Mailing List Archive

ocfs2_controld.pcmk process issue
Hi!

I ran into the issue of ocfs2_controld.pcmk consuming vast CPU again -
twice, actually. The most recent happenstance was after a multi-node
failure. One node stayed alive, two nodes had to be rebooted. After
the reboots, one of the two came back without issue, and was able to
mount the OCFS2 stores. The second node exhibited high-cpu usage on the
ocfs2_controld.pcmk process, and could not mount the OCFS2 stores. The
logs were being voraciously filled with the following message:

ocfs2_controld: Unable to open checkpoint "ocfs2:controld": Object
does not exist

This message was being output so frequently that syslogd was starting to
rate-limit it. I suspect this accounts for the high CPU usage. After
restarting the troubled node several times, I found the solution was to
order the OCFS2/DLM resource group to stop, cluster-wide, and then
restart it. Normal behavior followed. (In a prior post to the list, I
referenced hard-killing the ocfs2_controld.pcmk process. This was a
more graceful shutdown.)

Attached are two strace outputs. I'm sorry I'm not very familiar with
strace, so the value of these files may be questionable. If there is
anything else I can provide the next time this happens, I'd be happy to
do so! The log-f.txt file was generated with the -f option, and the
log-fc.txt file was generated with -f -c.

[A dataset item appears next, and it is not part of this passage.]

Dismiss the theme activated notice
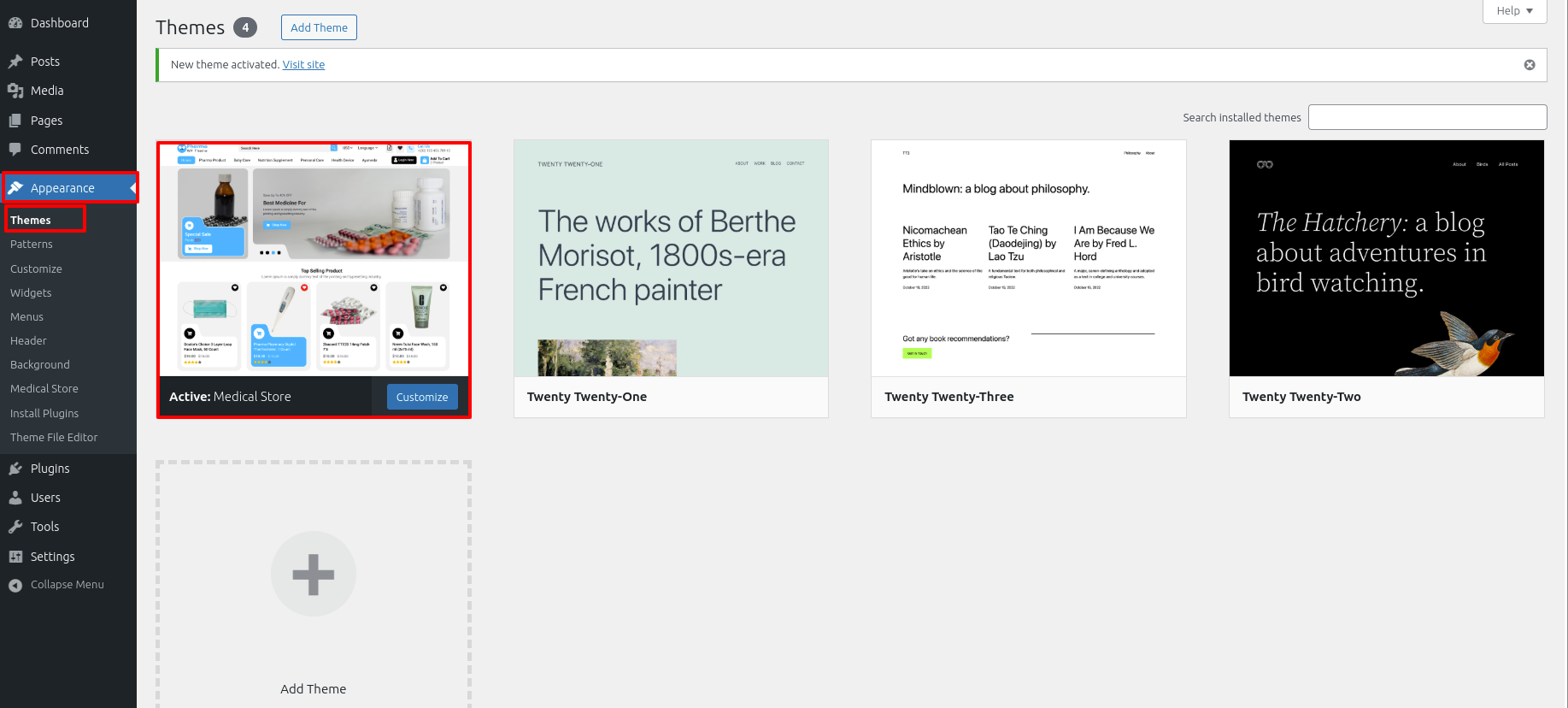Viewport: 1568px width, 708px height. tap(1530, 65)
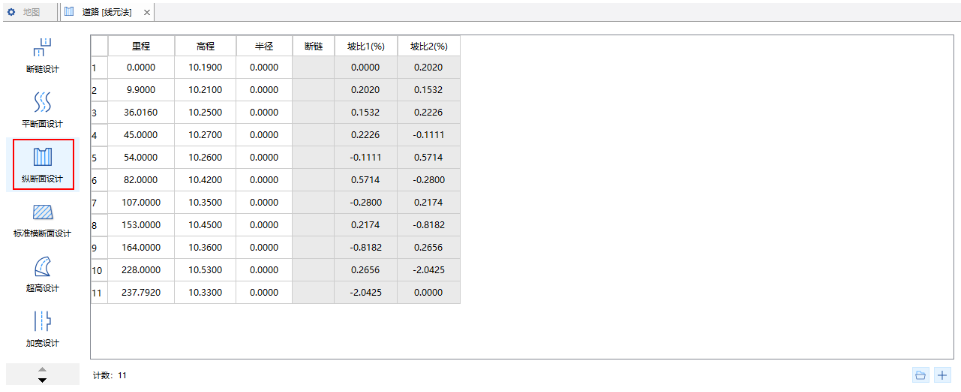Image resolution: width=961 pixels, height=392 pixels.
Task: Click the 里程 cell showing 36.0160
Action: click(141, 113)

Here also is a snippet from the syslog, during the cluster-wide shutdown
of the OCFS2/DLM group:

May 14 15:22:13 gw05 ocfs2_controld: Unable to open checkpoint
"ocfs2:controld": Object does not exist
May 14 15:22:14 ocfs2_controld: last message repeated 199 times
May 14 15:22:15 gw05 o2cb[4134]: INFO: Stopping ocfs2_controld.pcmk
May 14 15:22:16 gw05 dlm_controld.pcmk: [3411]: notice:
terminate_ais_connection: Disconnecting from AIS
May 14 15:22:16 gw05 lrmd: [2993]: info: RA output:
(p_dlm:2:stop:stderr) dlm_controld.pcmk: no process found
May 14 15:22:19 gw05 ocfs2_controld: Unable to open checkpoint
"ocfs2:controld": Object does not exist
May 14 15:22:20 ocfs2_controld: last message repeated 199 times
May 14 15:22:25 gw05 ocfs2_controld: Unable to open checkpoint
"ocfs2:controld": Object does not exist
May 14 15:22:26 ocfs2_controld: last message repeated 199 times
May 14 15:22:31 gw05 ocfs2_controld: Unable to open checkpoint
"ocfs2:controld": Object does not exist
May 14 15:22:32 ocfs2_controld: last message repeated 199 times
May 14 15:22:37 gw05 ocfs2_controld: Unable to open checkpoint
"ocfs2:controld": Object does not exist
May 14 15:22:38 ocfs2_controld: last message repeated 199 times

One other interesting bit of log (well, to me), was this bit that
occurred when I tried to manually mount the OCFS2 store on the afflicted
server:

mount.ocfs2: Unable to access cluster service while trying to join
the group

One other note - I discovered I had not specified a monitor for either
the pacemaker:o2cb or the pacemaker:controld RA. Could that have
possibly triggered this issue?

--

Sincerely,
Matthew O'Connor

-----------------------------------------------------------------
Sr. Software Engineer
PGP/GPG Key: 0x55F981C4
Fingerprint: E5DC A0F8 5A40 E4DA 2CE6 B5A2 014C 2CBF 55F9 81C4

Engineering and Computer Simulations, Inc.
11825 High Tech Ave Suite 250
Orlando, FL 32817

Tel: 407-823-9991 x315
Fax: 407-823-8299
Email: matt@ecsorl.com
Web: www.ecsorl.com
-----------------------------------------------------------------

CONFIDENTIAL NOTICE: The information contained in this electronic
message is legally privileged, confidential and exempt from disclosure
under applicable law. It is intended only for the use of the individual
or entity named above. If the reader of this message is not the intended
recipient, you are hereby notified that any dissemination, distribution
or copying of this message is strictly prohibited. If you have received
this communication in error, please notify the sender immediately by
return e-mail and delete the original message and any copies of it from
your computer system. Thank you.
Re: ocfs2_controld.pcmk process issue [ In reply to ]
Is this on SLES by any chance?
SUSE are about the only ones with knowledge in this area I'm afraid.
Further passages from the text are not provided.